### TASK DESCRIPTION
Can you pull out every line in the listing below that contains the word "Open"?

----

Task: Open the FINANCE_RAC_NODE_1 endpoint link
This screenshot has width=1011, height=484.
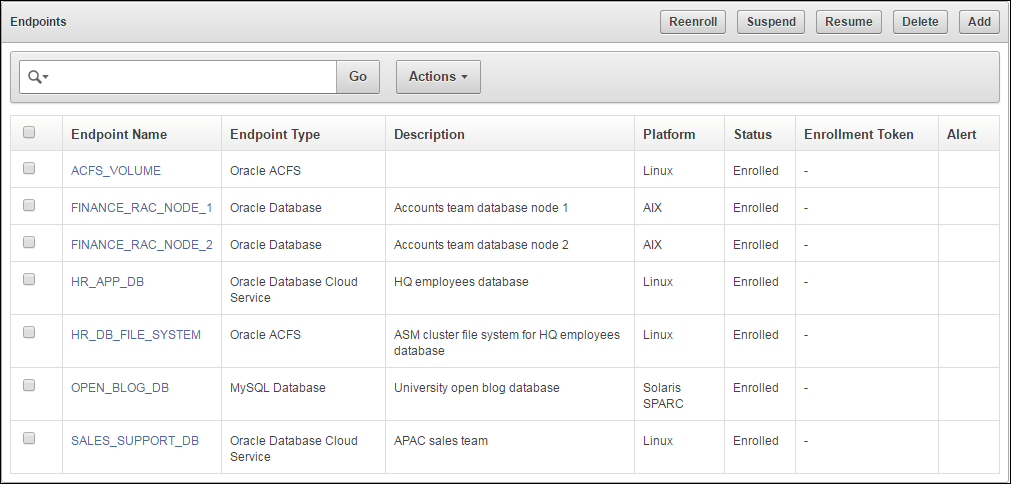Action: pyautogui.click(x=141, y=208)
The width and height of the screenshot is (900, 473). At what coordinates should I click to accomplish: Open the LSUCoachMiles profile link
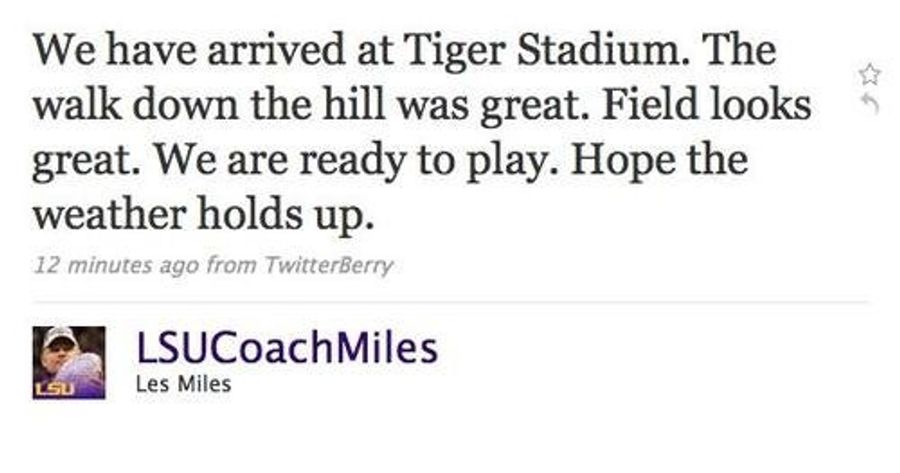286,348
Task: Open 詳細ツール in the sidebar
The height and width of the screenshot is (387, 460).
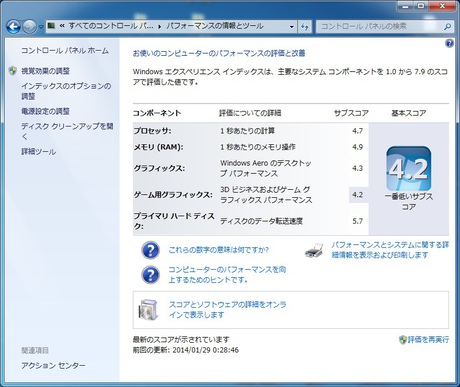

----

### FINAL RESULT
Task: Open the FINANCE_RAC_NODE_1 endpoint link
The width and height of the screenshot is (900, 473). At what coordinates should I click to accomplish: Open the LSUCoachMiles profile link
Task: Open 詳細ツール in the sidebar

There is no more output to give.